PAYSAGE D’INFRASTRUCTURES

Nouvel Air

Bouygues Immobilier / Novaxia – LAN / BIG / NP2F – Topotek 1

Plastiquement le projet le plus percutant, mais éliminé rapidement par le jury, sans doute parce qu’il ne jouait pas le jeu de la continuité urbaine et de la ville clé en main, pour lui préférer la poésie plus âpre et plus contemporaine du paysage d’infrastructures. Refusant de se coller au périphérique, Nouvel Air a préféré le scander de hauts blocs totémiques trouvant leur justification en eux-mêmes. La tour de Bjarke Ingels serpente ainsi vers le ciel pour tutoyer impoliment celles de Jean Nouvel. Tandis que LAN vient recouvrir de manière blasphématoire une partie de la cité Michel-Kagan pour pouvoir projeter une construction conséquente en relation à sa position sur les berges de Seine. Cette architecture babylonienne rappelle les centrales électriques londoniennes qui ponctuent le cours de la Tamise. Sans doute la proposition la plus enthousiasmante de cette triste consultation.

SÉDIMENTATION VERTICALE

 Ville Augmentée

 BNP Paribas / Vinci Immobilier / Emerige / Compagnie de Phalsbourg – 2Portzamparc / XTU Architects / MAD Architects / Gianni Ranaulo Design / CALQ / Carlo Ratti Associati – Florence Mercier Pays

Refusant les greffes lamelles de tissu urbain entre les voies surélevées des rampes d’accès au périphérique, pouvant être sujettes de cruels rejets de la part du puissant organisme infrastructurel, le niveau du sol est laissé libre pour être épisodiquement occupé par des équipements nomades.
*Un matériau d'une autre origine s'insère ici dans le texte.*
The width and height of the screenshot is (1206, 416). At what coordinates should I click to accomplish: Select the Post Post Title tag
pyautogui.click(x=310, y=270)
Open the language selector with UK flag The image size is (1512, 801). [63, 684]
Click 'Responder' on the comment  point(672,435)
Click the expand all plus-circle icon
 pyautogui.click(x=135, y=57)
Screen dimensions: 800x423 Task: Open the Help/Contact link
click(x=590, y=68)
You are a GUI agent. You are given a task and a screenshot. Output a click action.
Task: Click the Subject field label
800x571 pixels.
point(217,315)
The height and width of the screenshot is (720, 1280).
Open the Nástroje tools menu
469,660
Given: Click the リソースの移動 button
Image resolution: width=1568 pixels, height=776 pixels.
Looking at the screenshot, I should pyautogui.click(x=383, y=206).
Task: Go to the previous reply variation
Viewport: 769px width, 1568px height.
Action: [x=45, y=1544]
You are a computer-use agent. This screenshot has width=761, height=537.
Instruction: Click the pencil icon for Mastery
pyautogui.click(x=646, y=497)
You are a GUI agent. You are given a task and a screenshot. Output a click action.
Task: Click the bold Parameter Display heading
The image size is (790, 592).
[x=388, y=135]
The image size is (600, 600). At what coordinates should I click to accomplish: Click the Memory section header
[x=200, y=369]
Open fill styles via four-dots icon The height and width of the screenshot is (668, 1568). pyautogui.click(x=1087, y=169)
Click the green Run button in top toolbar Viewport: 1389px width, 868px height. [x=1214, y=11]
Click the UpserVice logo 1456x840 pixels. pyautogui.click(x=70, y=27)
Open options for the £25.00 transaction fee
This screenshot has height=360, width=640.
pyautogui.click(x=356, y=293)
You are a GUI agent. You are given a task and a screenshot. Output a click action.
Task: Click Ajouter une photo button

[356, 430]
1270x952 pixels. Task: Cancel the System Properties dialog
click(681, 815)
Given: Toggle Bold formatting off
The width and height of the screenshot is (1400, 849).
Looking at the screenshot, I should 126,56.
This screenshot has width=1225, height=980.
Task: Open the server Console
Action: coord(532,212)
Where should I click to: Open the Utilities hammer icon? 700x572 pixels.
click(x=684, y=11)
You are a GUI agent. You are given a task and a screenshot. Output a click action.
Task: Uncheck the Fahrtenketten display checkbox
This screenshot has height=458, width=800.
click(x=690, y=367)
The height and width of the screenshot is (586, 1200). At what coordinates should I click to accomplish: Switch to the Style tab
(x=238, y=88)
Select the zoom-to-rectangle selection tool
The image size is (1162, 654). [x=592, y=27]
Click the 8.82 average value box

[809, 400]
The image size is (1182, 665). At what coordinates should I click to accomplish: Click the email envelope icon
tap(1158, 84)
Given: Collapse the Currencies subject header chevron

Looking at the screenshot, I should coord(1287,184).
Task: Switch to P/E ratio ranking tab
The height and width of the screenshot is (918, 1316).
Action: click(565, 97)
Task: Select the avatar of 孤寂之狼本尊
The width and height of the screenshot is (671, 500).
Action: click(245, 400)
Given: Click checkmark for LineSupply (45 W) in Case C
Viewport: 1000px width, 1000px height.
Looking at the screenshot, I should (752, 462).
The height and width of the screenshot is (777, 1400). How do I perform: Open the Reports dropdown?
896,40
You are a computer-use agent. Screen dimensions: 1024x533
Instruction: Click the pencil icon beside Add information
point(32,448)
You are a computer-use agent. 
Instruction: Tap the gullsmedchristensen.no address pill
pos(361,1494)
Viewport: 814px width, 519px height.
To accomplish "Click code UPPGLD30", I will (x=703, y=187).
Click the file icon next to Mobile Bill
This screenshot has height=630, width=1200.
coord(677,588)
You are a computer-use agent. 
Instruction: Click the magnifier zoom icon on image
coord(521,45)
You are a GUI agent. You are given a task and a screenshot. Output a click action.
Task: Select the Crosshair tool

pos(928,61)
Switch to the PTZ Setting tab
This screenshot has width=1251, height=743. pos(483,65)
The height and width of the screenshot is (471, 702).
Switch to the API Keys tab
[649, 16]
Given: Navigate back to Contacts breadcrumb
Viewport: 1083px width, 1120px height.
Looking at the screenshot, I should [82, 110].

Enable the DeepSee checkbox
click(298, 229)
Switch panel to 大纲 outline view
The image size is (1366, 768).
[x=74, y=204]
La continuité, la sédimentation, le collage, la ville sont projetés sur un plan vertical. La tour d’Elizabeth et Christian de Portzamparc s’apparente ainsi à une accumulation de blocs séparés par des jardins suspendus, un pro - cédé repris plus bas par XTU et MAD en bordure de Seine. Cette proposition est à la fois radicale et pertinente, mais elle ne parvient pas à s’incarner dans une image prégnante comme avaient su le faire précédemment les tours favelas, leur très poétique proposition pour la consultation B3A remportée par Jean Nouvel. Ici, le principe donne lieu à une surenchère formelle un peu épuisante.